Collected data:

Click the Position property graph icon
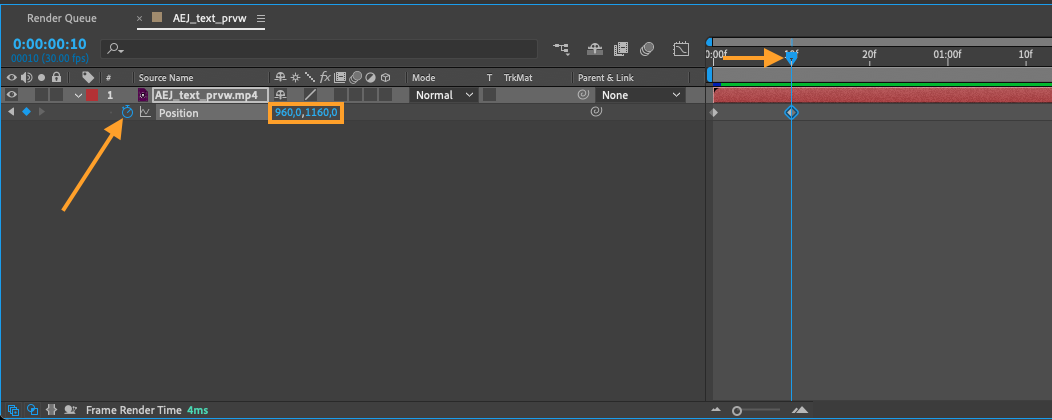Screen dimensions: 1052x420 (145, 112)
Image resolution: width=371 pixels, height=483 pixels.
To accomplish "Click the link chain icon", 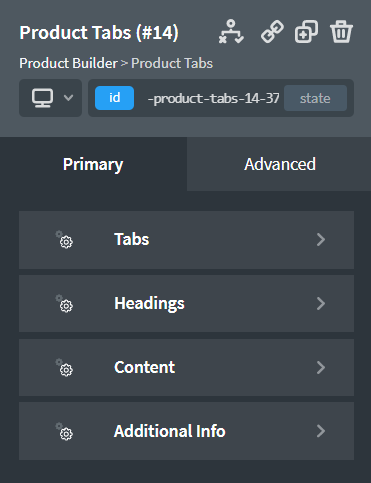I will coord(272,32).
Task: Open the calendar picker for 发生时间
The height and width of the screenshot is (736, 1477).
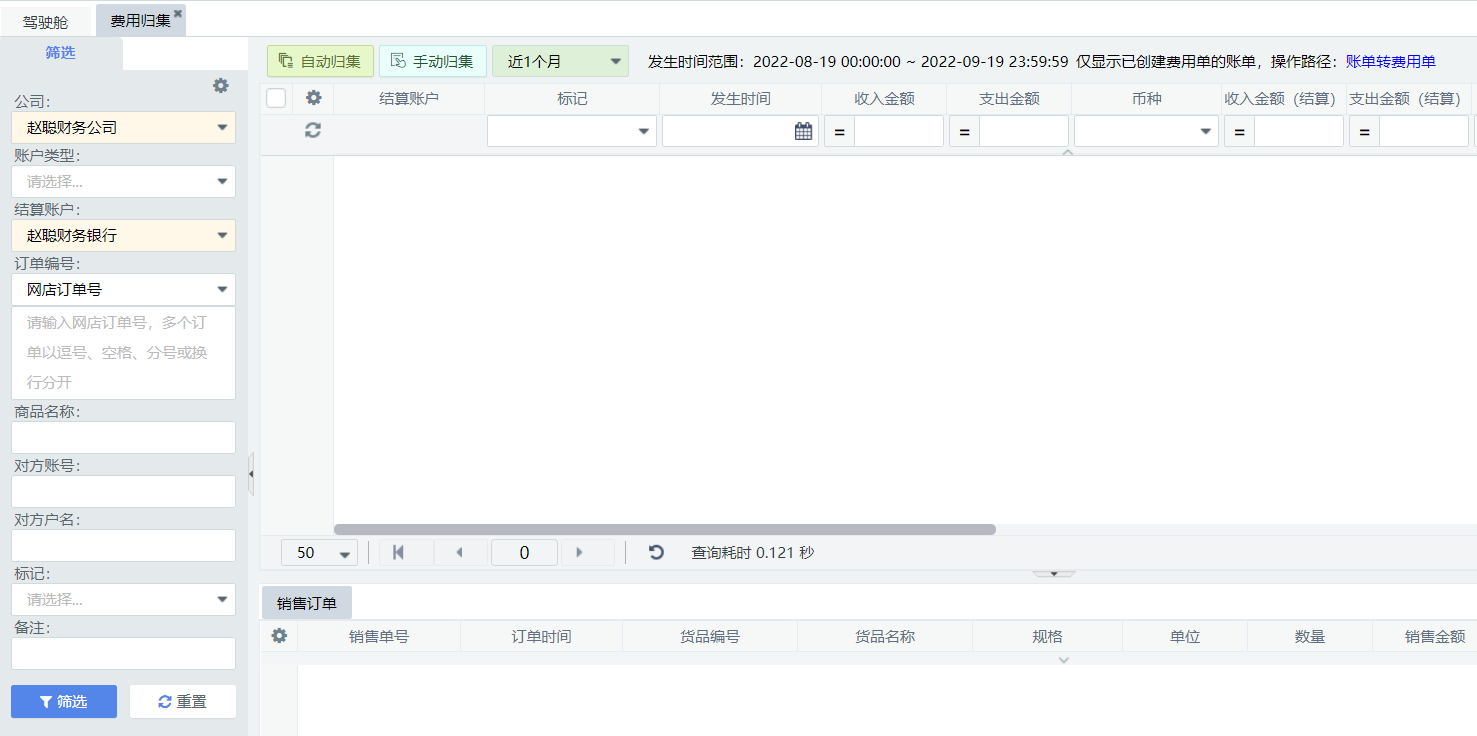Action: click(803, 131)
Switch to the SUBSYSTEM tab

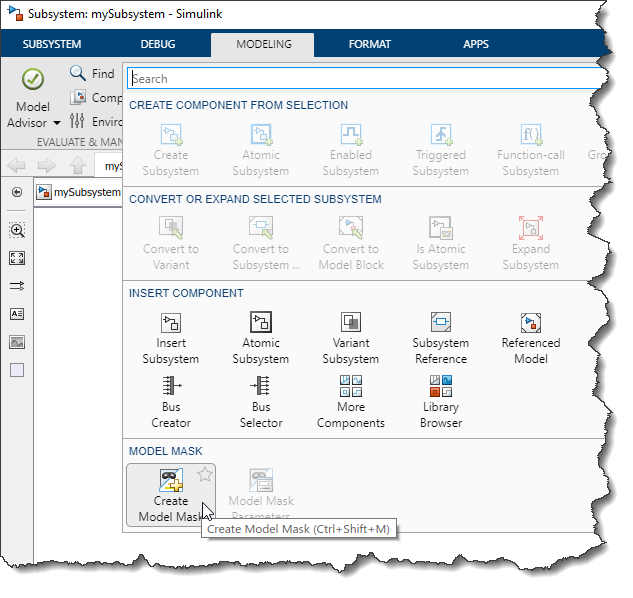point(52,44)
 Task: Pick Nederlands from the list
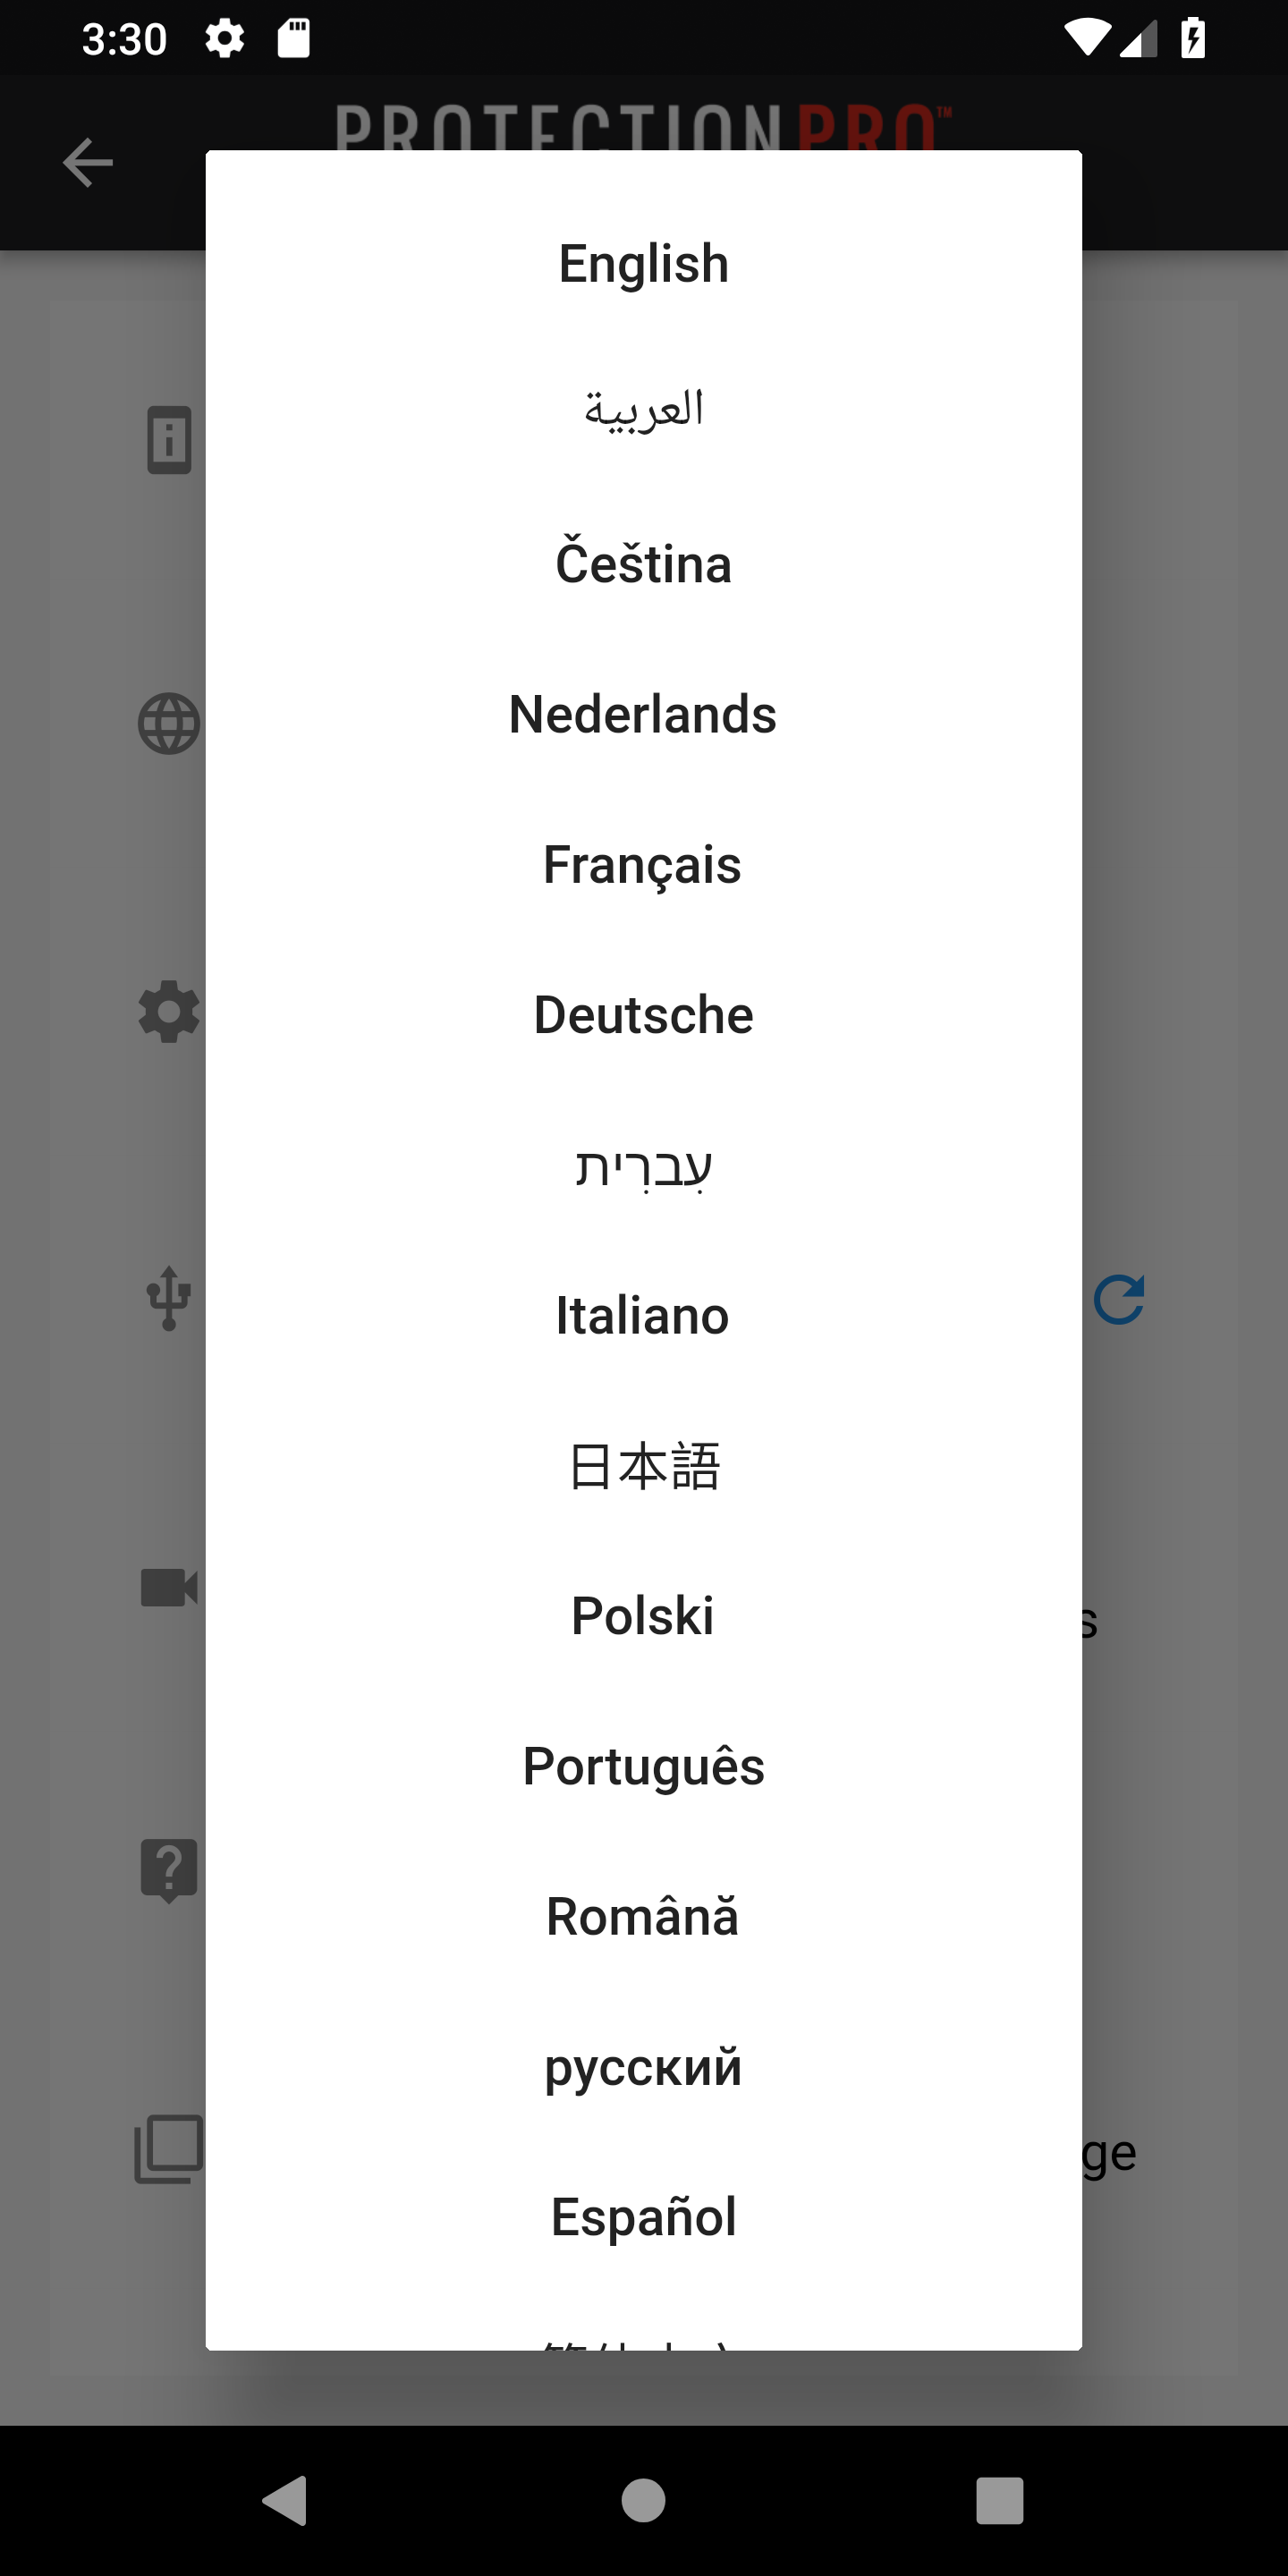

- WHAT YOU ARE ASKED TO DO: Your copy should run from the line that has "The height and" through the last line above, exactly, with both ends in and pictures out.

- SOLUTION FOR THIS EXERCISE:
The height and width of the screenshot is (736, 1477).
Action: click(803, 131)
Switch to the SUBSYSTEM tab

point(52,44)
 Task: Pick Nederlands from the list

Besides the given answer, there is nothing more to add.